That is, James tried to explain what goals our mental life
serves. Less interested in giving a structural description
of it.
• Assumption of such a phenomenological approach--that
mental life is something that is or can be made
conscious.
James’ Characterization of Mental
Life
Mental life:
1. Is purposeful and willful. "The pursuance of future ends
and the choice of means of their attainment are thus the mark
and criterion of the presence of mentality in a phenomenon.“
2. Exhibits intentionality. "The psychologist's attitude towards
cognition . . . is a thoroughgoing dualism. It supposes two
elements, mind knowing and thing known, and treats them as
irreducible.“
3. Is something of which we are aware. Not something
hidden
Mental life continued
4. is private, personal, and uniquely one's own. "In this room--
this lecture room, say--there are a multitude of thoughts, yours
and mine, some of which cohere mutually, and some not. . . . My
thought belongs with my other thoughts, and your thought with
your other thoughts. Whether anywhere in this room there be a
mere thought, which is nobody's thought, we have no means of
ascertaining, for we have no experience of its like. The only
states of consciousness that we naturally deal with are found in
particular consciousness, minds, selves, concrete particular I's
and you's.“
5. is always changing, in flux. There is no single constant feature
of our mental states and each occurrence of a mental state is
different (although we may experience the same thing more than
once)
Mental life continued
6. is sensibly continuous, if flows like a stream.
Perception of continuity without anything being constant.

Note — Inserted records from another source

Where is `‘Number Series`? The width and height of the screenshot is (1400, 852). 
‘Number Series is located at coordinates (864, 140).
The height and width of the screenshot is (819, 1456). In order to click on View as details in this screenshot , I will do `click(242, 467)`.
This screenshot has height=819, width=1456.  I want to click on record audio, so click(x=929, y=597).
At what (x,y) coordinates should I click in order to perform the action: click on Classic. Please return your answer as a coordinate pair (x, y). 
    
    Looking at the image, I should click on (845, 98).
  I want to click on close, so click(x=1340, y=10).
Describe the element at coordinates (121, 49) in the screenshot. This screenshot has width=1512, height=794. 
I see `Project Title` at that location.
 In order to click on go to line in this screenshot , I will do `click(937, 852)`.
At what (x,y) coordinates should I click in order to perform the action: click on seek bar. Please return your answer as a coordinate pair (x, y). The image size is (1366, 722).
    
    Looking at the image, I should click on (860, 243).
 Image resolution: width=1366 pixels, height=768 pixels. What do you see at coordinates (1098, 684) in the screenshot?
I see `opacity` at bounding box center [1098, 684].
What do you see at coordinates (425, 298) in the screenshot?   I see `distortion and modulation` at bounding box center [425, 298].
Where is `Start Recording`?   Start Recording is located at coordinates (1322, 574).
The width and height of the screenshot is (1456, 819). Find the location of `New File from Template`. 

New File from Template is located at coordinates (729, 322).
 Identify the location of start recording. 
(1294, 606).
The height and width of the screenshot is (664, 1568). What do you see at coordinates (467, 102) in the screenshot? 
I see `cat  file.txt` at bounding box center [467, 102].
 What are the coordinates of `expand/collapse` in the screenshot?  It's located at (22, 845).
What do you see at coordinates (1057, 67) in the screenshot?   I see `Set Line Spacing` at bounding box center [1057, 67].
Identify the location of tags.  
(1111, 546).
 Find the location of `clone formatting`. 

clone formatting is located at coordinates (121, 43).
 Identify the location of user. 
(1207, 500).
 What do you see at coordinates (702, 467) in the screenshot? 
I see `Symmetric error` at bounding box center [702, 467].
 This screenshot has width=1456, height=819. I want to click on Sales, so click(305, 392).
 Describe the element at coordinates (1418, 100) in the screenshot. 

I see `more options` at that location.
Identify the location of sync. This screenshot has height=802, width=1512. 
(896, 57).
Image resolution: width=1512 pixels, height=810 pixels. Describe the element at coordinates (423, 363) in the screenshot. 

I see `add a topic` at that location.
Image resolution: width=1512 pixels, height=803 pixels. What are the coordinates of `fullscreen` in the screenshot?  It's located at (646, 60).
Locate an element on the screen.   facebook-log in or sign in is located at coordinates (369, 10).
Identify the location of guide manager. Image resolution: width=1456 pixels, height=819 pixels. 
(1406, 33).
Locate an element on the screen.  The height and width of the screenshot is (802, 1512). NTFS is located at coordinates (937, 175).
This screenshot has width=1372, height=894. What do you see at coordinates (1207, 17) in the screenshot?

7. is selective, attentive, and interested; it is excited by
some features of the world, not by others. The
ability to select is learned. As a result of being selective,
mental life is active, not passive.
Functionalism applied to consciousness
Rejects the view that consciousness is a thing—a
separate mind, a parallel entity, or a brain state
Rather it is a function: there are conscious activities that
are the activities of a brain working in an environment. "I
mean . . . to deny that the word stands for an entity, but
to insist most emphatically that it stands for a function."
Focus on how the functions of consciousness might have
been selected, not on what consciousness is.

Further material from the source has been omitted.